Independent power producers (IPPs), the electricity generation companies that control 50 per cent of the country’s generation mix, have called on the government to urgently settle its indebtedness to them.
The nine companies said the Electricity Company of Ghana (ECG) owed them about the cedi equivalent of $1.4 billion as of last month.
The Independent Power Generators, Ghana (IPGG), formerly known as the Chamber of Independent Power Producers, Distributors and Bulk Consumers, told the Daily Graphic in an exclusive interview that the government must pay up at least the overdue debt which constituted more than half of the indebtedness.
“If the ECG does not pay up part of the debt owed our members, they cannot guarantee continuous production of power for the next two weeks. The situation is so dire that something urgent must be done,” the Chief Executive Officer (CEO) of the IPGG, Dr Elikplim Apetorgbor, told the Daily Graphic in the interview.
He said the debt meant that the IPPs did not have working capital to finance inputs such as chemicals for treating water for the thermal generators, as well as other supplies, many of which were denominated in foreign currency, mostly the dollar.
Dr Apetorgbor said the IPPs had always chosen the diplomatic way of resolving such bottlenecks and had, therefore, been quiet over the challenges over the years.
However, he said, the current situation was so dire that the IPPs’ only option would be to shut down operation until such time that the debt would be paid, an option they wish not to pursue.
The CEO said the IPGG owed banks, and that some had to make repayments this month but had to pay penalty for defaulting, saying the IPPs had been suffering on the quiet from the mounting debts.
“These penalties should be surcharged to the ECG, but we have decided to absorb them onto our books. However, for now the circumstances are not helpful.
“We are not telling the government to pay all; it can pay the overdue debt and negotiate a payment plan with our members,” Dr Apetorgbor said.
Cash Waterfall Mechanism
The Cash Waterfall Mechanism (CWM) is a system created by the government to centralise revenue collection and ensure transparency in what has been collected and who is due what payment.
The system is also to ensure that the offtaker, the ECG, does not use its discretion in paying IPPs but each must have what it is owed.
Dr Apetorgbor said for some time now the Cash Waterfall system was not living up to expectation, as figures were not shared and payment not effected on schedule.

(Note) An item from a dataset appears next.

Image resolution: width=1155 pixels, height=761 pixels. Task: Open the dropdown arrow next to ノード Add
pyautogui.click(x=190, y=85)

“We note that the CWM which was meant to bring transparency and fairness in the disbursement of the power sector revenue, unfortunately, has failed to deliver such transparency,” he said.
He said although the IPGG controlled a large chunk of power production in the country, its members were not represented on the CWM management committee, which was rather replete with representatives of state-owned power entities.
The CEO said the only information members received was bank credit alert, even though they were key stakeholders controlling over 50 per cent of the market share.
“While we welcome the indication that a review of the CWM will be part of the critical energy sector reforms, we emphasise that issues of transparency and governance of the CWM must be part of the agreed reforms and our interest duly represented on the CWM committee,” Dr Apetorgbor said.
The IPPs also kicked against any renegotiation of their contracts, the power purchase agreements (PPAs) with the ECG.
In that regard, Mr Apetorgbor emphasised that except for the inputs and other variables to derive the tariffs, “our members' tariffs remain fixed for the entire life of our respective PPAs”.
He said any potential reconsideration of the tariffs would need to be balanced with commensurate changes to the inputs and variables.
“Our members reject any notion of restructuring their arrears/claims as part of the ongoing or any future debt restructuring programme. Our members are prepared to engage the government on payment schedules with regard to the arrears and other claims under the respective PPAs in order to promote predictability of payment flows, pending the energy sector reforms which are key to eliminating any further accumulation of arrears,” he said.
The IPPs include Aksa Energy, Amandi Energy, Cenit Energy, Cenpower Generations and Early Power.
The rest are Karpowership Ghana, Meienergy, Sunon Asogli Power and Trojan Power.
Reacting to the debt issue, the Director of Communications of the ECG, William Boateng, said the power distributor was keen to reduce its debt to the IPPs and was making every effort to make payments.
He said the ECG recognised the dire situation, hence its decision to embark on a revenue mobilisation exercise, indicating that aside from that, it was also in talks with the sole shareholder, the government, to help with payment to not only help reduce the debt but also keep the businesses of both the producers and the distributor running.
“It is a known fact that we owe the power producers, and it is the reason we are embarking on revenue mobilisation to enable us to raise some good money owed us so we can, in turn, settle our indebtedness to the power producers.
“We are keen to do something about it, so we both stay in business, as production, supply and distribution are very critical to our business,” Mr Boateng explained.